In the depth of the Great Depression, in 1934, there were general strikes in San Francisco, Minneapolis, and Toledo. Industrial unionism was proving its mettle, and unions used audacious tactics, including sit-down strikes and roving pickets. When bosses compelled local governments to launch crackdowns or even summon the National Guard, many workers, both employed and unemployed, came to the defense of strikers. It was the ferocity and tenacity of those fighters that pressured Congress to pass the National Labor Relations Act in 1935, establishing the collective bargaining rights that so many are trying to preserve today.

Glimpses of a better world. The strikes above showed working people the tremendous power they have, and inspired them to imagine a better world, where exploitation is not inevitable and unending.

Unfortunately, these lessons are lost on many current labor officials. In Wisconsin, leaders of large teachers and public employee unions have reined in mass protest and put the kibosh on any talk of a general strike, instead focusing all energy into electoral recall campaigns intended to get more Democrats into office.

Embattled unionists and their community allies don’t need another pile of promises from politicians. So what can a general strike deliver?

For starters, such a strike can demand from the government real solutions to the economic crisis. It can declare: “It is time to create jobs for all, insure the survival of poor people, and provide quality public services like healthcare, childcare and education. It can be done — end the wars and tax the rich and corporate profits NOW! And hands off our collective bargaining rights!” When the working class doesn’t show up for work, thereby bringing the economy and all profit making to a screeching halt, these reasonable demands more easily penetrate the pro-corporate skulls of the politicians.

Also, the general strike can unite all the toilers. Public and private sector unions, students and workers, public employees and the people who need the services they provide, the employed and the jobless — all can come together and build solidarity that will last long after the big strike.

Yet the strike cannot achieve everything. The Industrial Workers of the World (IWW) places great importance on the general strike, sometimes calling it “the ultimate tool of change.” But there is also a crucial need for an independent political voice for working folks. The general strike can’t substitute for organizing a labor party that challenges the twin boss parties, or for building a revolutionary party that can provide the leadership to sink capitalism and put workers at the helm.

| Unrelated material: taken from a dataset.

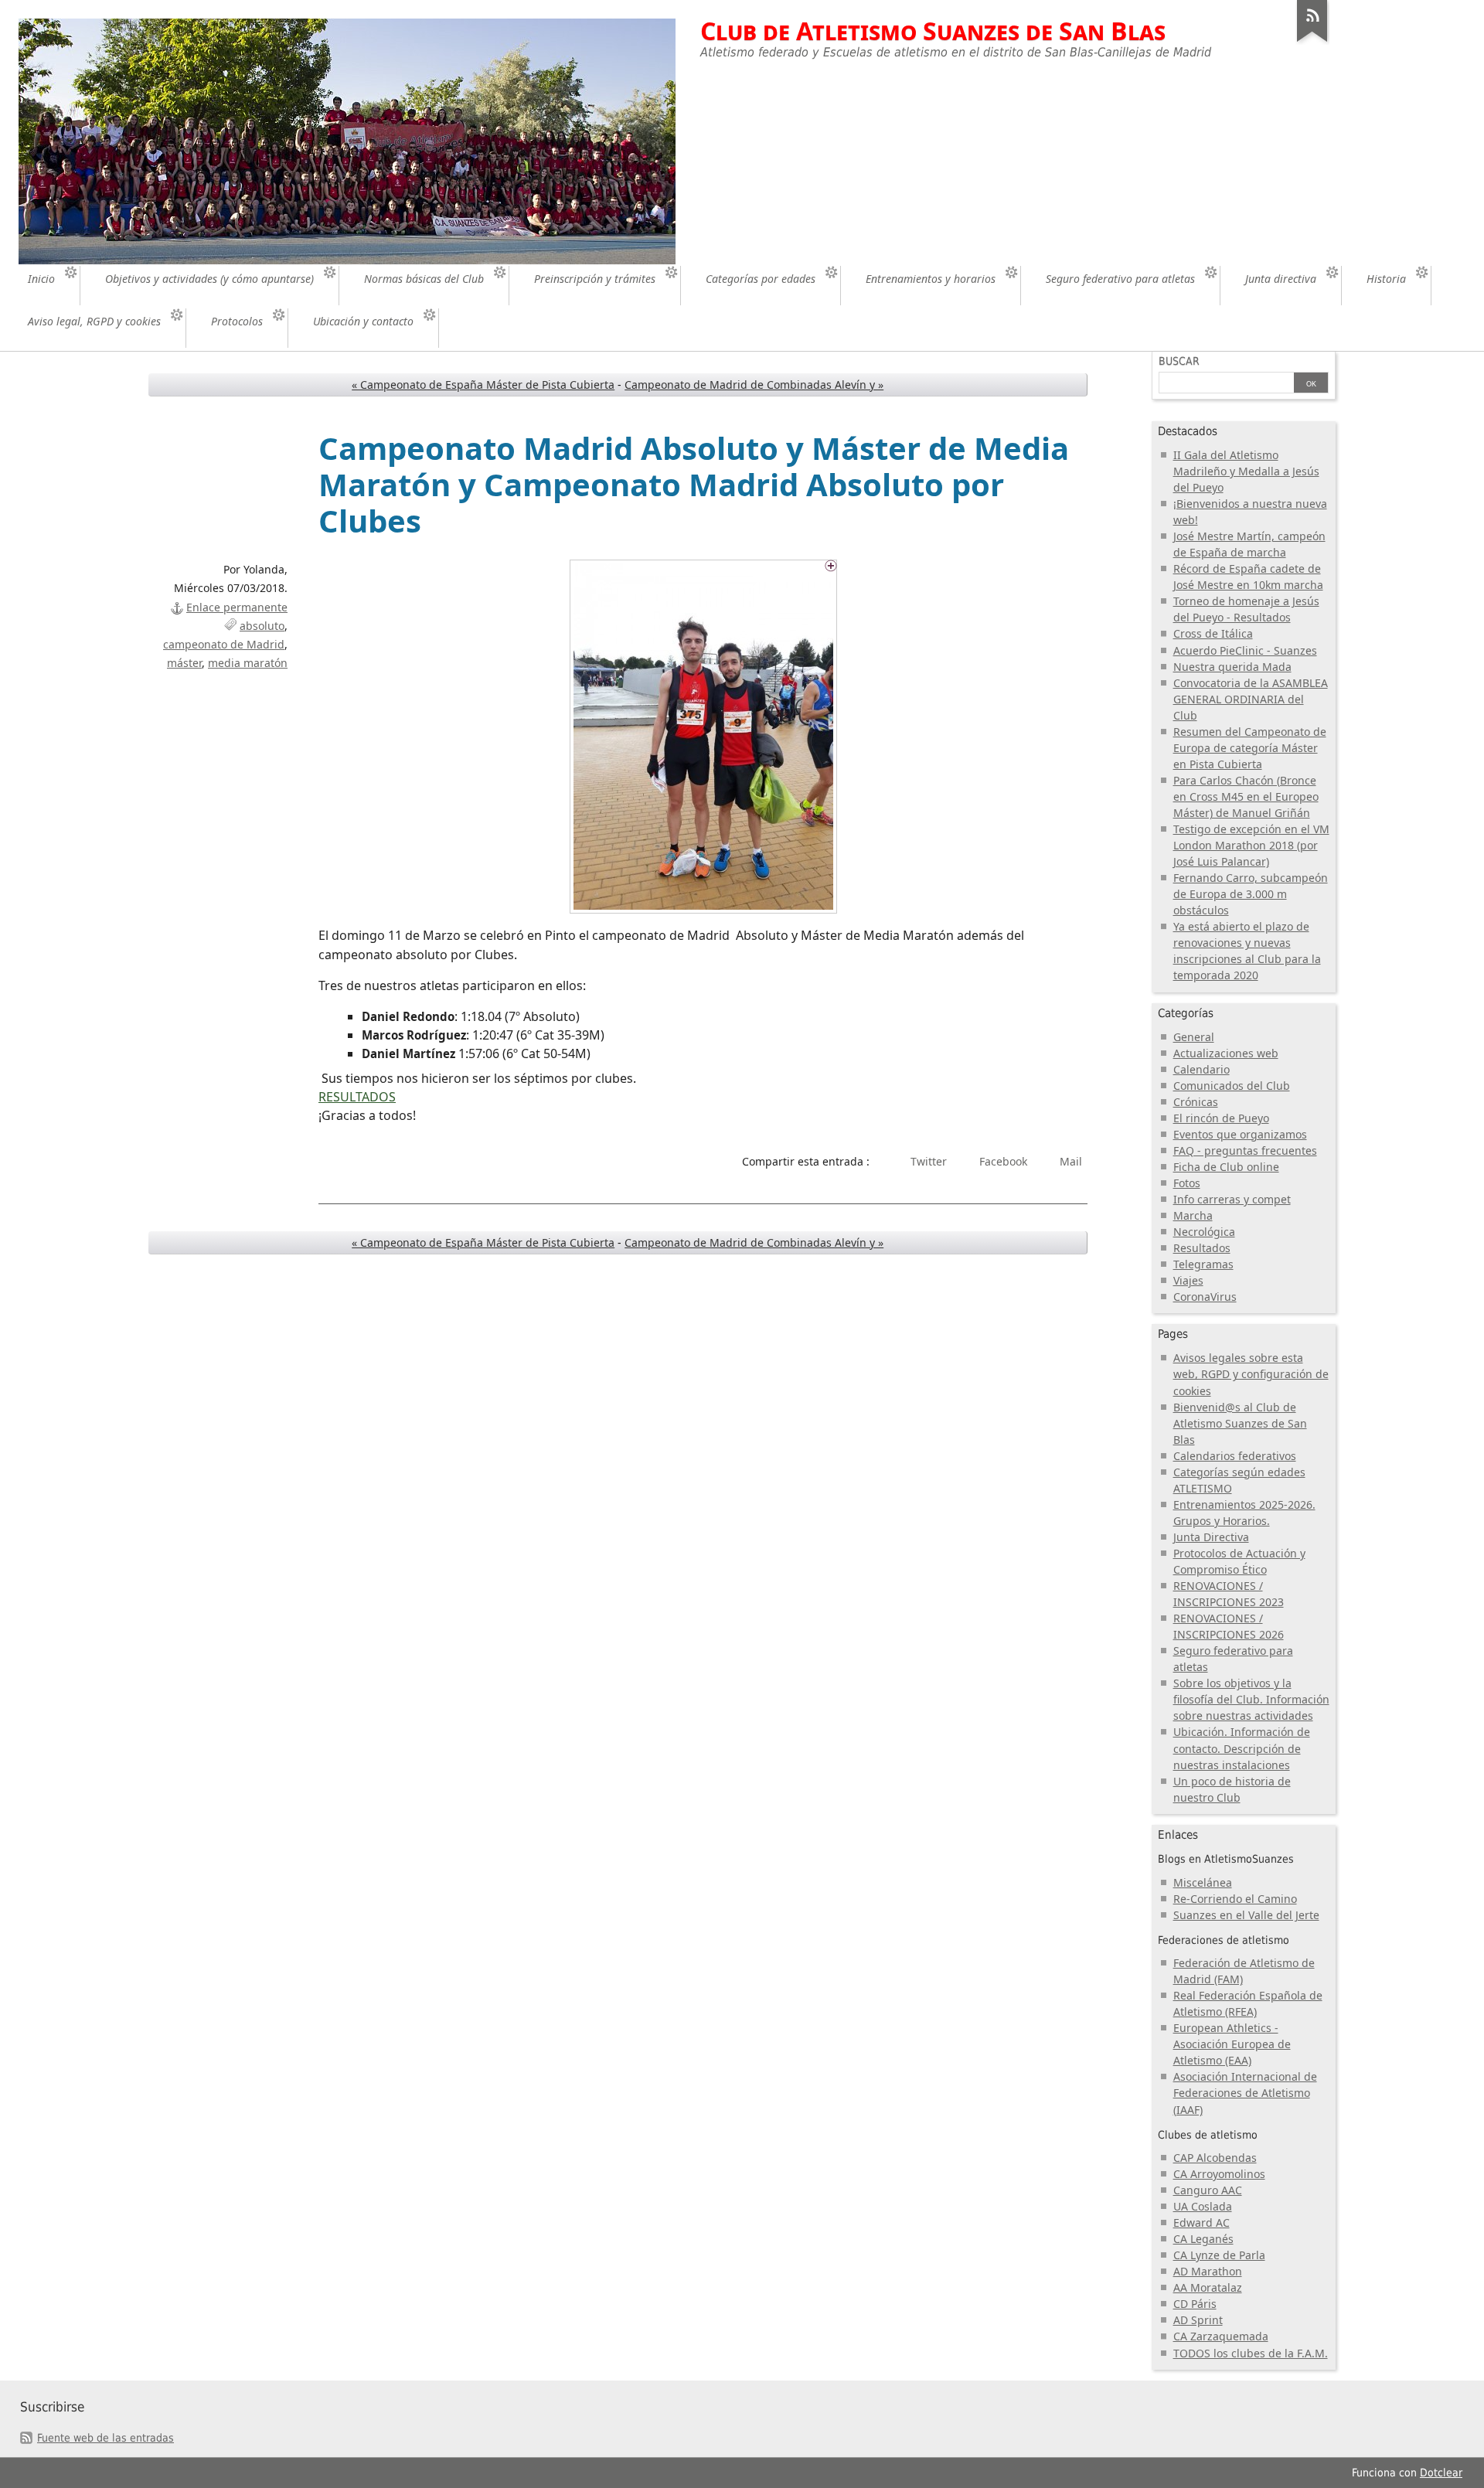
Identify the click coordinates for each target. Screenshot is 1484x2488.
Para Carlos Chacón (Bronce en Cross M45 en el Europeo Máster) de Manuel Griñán (1246, 796)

Building a weapon of mass inspiration. Concerted action by the whole working class, even in one city, doesn’t just happen. It has to be built for with rabble rousing and education.

A starting place is to spur confidence of rank and filers with job actions such as sick-outs, work slow-downs, picketing, or even one-day strikes. This can also push reticent union leaders to take bolder stands.

Another strategy is to organize for working peoples’ assemblies, described in the adjacent article, which can weld together the varied battalions needed to grow the current upsurge. These are the very folks who would garner the broad solidarity needed to make any strike a success.

Unionists can spice up local union or labor council meetings with education about general strikes. Presentations can also be done at colleges, worksites, and before community groups.

Some material for this already exists. The South Central Federation of Labor in Wisconsin formed an ad-hoc education committee that developed pieces about the basics of general strikes — the labor council in your area could do the same. Or resolutions can be taken to unions, like the one passed by UPTE CWA 9119, Local 1 in California that commits support for Wisconsin workers and any general strike called.

Working people are mad as hell about union busting, the lack of jobs and social services, and the fact that General Electric Co. paid zero in taxes last year. Escalating protests in scores of states, led by public workers, prove that they are ready to fight. Learning about one of the most powerful weapons workers can wield, the general strike, can help prepare them for the battles ahead.